**WORK TO COMPLETE:**
Leaving the pictures aside, return all of the data below exactly.

[Dataset entries]
──────
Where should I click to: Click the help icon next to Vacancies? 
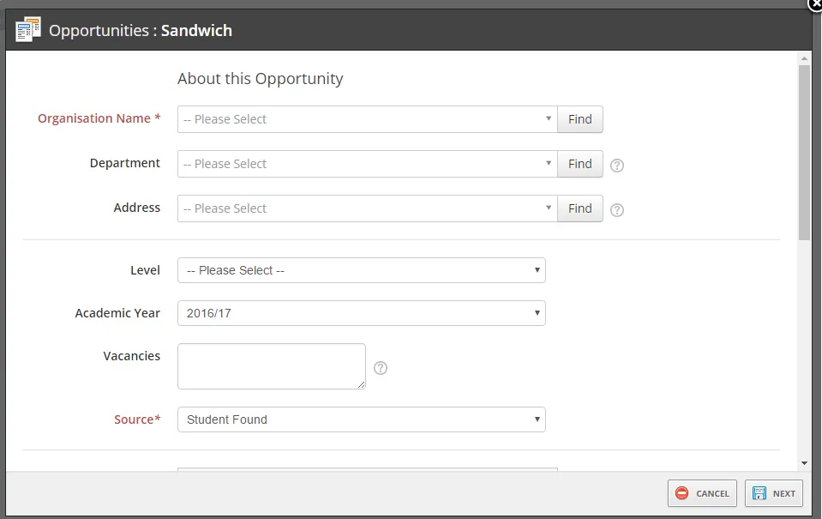[381, 368]
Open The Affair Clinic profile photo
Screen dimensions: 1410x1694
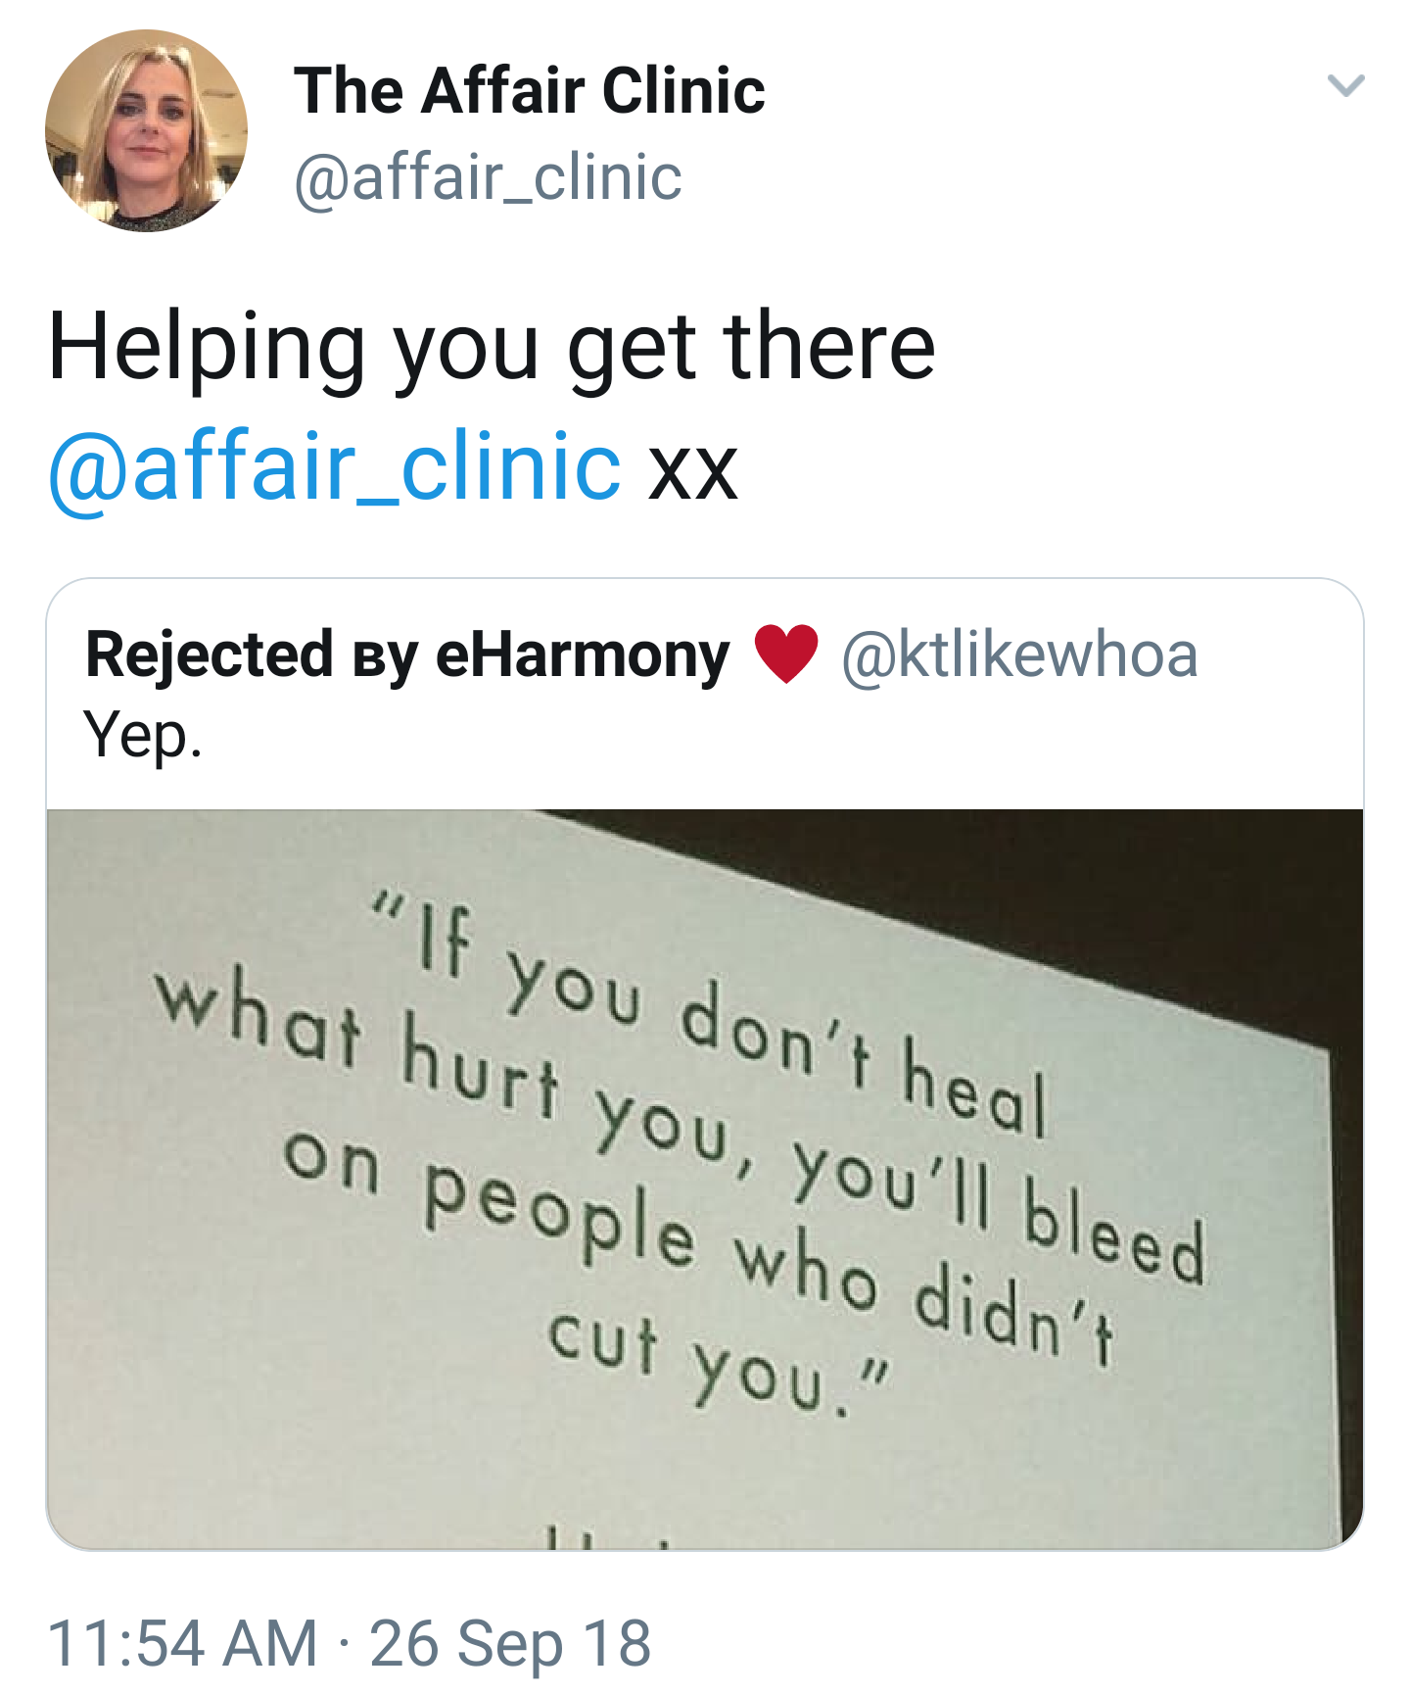point(147,130)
──────
**FINISHED EXERCISE:**
Where should I click to: Click the help icon next to Vacancies? 
[381, 368]
Open The Affair Clinic profile photo
Screen dimensions: 1410x1694
point(147,130)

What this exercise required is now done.